* [ABOUT THIS EXERCISE]: Below are entries; count the lines containing the string "Februar". The answer is that number alone.

Top of SUPPLIED MATERIAL

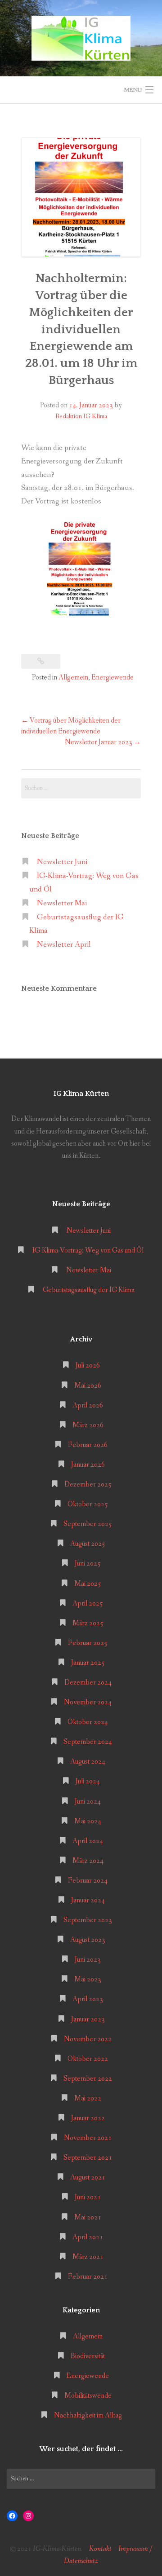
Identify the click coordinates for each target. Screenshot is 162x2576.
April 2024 (87, 1841)
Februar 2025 (88, 1643)
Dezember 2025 (88, 1484)
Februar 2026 (88, 1445)
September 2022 (87, 2078)
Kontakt (100, 2549)
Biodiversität (88, 2356)
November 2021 (88, 2138)
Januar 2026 (88, 1464)
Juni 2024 (88, 1801)
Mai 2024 (87, 1821)
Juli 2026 (88, 1365)
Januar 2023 (88, 2019)
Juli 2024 (88, 1781)
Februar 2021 (88, 2276)
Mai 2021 (87, 2217)
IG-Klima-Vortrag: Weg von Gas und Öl (88, 1250)
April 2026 (87, 1405)
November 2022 (88, 2039)
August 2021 (87, 2177)
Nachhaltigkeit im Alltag (88, 2415)
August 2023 (87, 1940)
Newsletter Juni (62, 862)
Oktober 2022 (88, 2059)
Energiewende (112, 677)
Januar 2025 (88, 1662)
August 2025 (87, 1543)
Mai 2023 (87, 1979)
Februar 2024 (88, 1880)
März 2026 (88, 1425)
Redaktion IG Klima (81, 416)
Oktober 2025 (88, 1504)
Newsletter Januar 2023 (103, 742)
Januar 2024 (88, 1900)
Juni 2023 (88, 1959)
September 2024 (87, 1742)
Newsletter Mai (62, 903)
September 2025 (87, 1524)
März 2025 (88, 1623)
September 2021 (87, 2157)
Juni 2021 (88, 2197)
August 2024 (87, 1761)
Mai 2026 (87, 1385)
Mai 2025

Bottom of SUPPLIED MATERIAL

* [WRITTEN ANSWER]: 4